The country is in a strange mood, filled with unease, and an odd passivity. At one time, a terrorist attack on an American destroyer, killing American sailors, would have brought an explosion of outrage, cries for revenge, Teddy Roosevelt bluster. Instead, the country seems subdued. Too many other anxieties are floating unmoored in the mind fears about the stock market, about Middle Eastern war, about oil prices, about the possibility that the good-time '90s are about to turn, post-millennium, into their own evil twin. Americans have a sneaking superstition about Clinton: When he goes, the lucky '90s go. What waits?

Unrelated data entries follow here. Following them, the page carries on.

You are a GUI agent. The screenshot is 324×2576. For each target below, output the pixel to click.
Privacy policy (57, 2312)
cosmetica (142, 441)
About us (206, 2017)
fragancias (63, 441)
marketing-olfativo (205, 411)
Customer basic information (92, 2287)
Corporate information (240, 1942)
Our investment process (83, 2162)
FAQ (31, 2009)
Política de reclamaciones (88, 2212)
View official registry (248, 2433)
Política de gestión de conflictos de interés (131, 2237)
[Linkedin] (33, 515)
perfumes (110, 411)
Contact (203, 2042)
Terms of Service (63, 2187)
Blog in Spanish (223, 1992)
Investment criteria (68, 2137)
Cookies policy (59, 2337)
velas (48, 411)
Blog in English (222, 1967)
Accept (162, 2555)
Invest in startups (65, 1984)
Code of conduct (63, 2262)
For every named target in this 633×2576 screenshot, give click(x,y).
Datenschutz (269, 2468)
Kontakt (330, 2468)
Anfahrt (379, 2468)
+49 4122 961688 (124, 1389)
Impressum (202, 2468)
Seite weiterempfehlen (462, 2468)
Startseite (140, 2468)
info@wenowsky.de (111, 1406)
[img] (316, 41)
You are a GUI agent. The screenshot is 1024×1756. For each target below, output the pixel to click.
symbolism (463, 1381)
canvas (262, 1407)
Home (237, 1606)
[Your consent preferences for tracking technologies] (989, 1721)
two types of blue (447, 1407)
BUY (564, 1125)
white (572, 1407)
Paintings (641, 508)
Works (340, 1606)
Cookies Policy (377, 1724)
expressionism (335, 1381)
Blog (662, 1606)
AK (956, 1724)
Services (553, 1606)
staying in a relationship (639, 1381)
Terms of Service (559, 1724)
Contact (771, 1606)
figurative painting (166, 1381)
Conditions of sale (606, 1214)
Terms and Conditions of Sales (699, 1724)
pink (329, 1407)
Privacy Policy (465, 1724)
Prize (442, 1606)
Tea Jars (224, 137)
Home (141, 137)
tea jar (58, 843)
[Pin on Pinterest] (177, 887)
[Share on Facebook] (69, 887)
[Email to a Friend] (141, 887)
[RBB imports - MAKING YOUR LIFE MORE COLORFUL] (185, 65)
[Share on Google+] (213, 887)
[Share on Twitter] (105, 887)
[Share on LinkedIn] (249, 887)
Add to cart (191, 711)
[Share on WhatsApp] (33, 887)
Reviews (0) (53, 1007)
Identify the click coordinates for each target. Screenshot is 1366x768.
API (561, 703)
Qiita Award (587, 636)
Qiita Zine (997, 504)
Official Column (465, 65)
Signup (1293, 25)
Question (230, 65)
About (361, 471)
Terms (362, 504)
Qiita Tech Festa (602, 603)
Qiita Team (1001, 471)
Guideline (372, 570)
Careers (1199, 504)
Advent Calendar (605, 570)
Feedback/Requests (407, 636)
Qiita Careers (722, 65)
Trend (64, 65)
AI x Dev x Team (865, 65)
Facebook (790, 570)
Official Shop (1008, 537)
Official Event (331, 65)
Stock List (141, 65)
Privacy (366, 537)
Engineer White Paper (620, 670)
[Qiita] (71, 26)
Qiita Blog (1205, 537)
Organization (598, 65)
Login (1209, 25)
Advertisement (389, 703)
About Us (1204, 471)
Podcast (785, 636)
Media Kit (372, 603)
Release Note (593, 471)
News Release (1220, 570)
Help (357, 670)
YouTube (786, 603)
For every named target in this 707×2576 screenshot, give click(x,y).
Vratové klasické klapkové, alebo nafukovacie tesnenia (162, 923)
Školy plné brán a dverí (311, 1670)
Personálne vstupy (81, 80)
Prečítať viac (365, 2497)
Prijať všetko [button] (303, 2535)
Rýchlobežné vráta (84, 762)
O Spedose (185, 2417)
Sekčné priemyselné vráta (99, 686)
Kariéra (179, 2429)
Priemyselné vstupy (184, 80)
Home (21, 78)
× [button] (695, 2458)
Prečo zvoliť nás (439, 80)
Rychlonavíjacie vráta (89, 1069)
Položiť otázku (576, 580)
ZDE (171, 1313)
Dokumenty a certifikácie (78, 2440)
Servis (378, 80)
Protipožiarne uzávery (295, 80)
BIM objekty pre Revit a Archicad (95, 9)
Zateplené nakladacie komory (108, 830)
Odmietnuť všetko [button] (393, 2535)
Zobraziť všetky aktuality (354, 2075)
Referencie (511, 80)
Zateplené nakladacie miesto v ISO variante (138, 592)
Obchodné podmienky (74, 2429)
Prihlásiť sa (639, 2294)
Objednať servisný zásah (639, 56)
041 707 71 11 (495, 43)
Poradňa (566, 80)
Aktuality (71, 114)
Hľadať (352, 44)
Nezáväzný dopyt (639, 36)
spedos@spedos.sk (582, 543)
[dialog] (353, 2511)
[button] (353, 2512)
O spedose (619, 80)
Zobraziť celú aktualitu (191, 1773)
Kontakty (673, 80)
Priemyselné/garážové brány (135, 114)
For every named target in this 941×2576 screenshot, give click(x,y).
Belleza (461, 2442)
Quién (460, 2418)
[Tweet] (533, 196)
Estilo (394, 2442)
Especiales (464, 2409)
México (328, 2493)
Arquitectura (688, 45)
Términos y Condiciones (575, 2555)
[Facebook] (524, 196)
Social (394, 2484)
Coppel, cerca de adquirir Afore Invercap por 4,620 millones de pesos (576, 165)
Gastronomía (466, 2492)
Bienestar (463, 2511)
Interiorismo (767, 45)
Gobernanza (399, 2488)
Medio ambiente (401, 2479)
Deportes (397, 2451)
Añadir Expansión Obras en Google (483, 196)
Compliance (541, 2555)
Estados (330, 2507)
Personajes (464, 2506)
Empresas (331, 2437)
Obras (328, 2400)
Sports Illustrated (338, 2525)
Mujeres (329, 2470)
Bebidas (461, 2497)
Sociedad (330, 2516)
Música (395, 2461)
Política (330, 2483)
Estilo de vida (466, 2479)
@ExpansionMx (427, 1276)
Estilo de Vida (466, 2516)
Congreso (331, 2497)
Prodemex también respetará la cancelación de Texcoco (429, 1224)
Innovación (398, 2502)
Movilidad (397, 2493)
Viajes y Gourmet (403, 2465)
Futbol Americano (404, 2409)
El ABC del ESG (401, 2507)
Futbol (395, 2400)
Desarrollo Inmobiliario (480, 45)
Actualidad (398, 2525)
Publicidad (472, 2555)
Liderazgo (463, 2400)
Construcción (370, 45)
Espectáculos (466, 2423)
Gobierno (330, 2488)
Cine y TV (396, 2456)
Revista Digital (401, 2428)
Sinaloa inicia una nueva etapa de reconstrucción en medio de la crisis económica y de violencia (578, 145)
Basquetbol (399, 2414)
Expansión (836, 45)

I almost could not bear to watch the third debate. I suppose that there have been more dispiriting presidential races in the past; I know there have. In fact, the choice last time, in 1996, was unappetizing enough. But something in me this year has snapped. The debate almost had me throwing things at the television. The mere sight and sound of these two men has grown odious; the election has come to seem the dead end of some massive hoax.
Early in the evening, I got on a bicycle and rode to a lecture hall where Elie Wiesel was to speak as he has each fall for 25 years at Boston University on biblical themes.
I settled into a seat at the back of the hall. "Let us study," Wiesel began quietly. "To enter the text is to be warmed by an ancient flame."
Wiesel embarked upon a spirited discourse upon the strange prophet Hosea, whom God commanded to marry a prostitute. Why would God require such an unseemly thing?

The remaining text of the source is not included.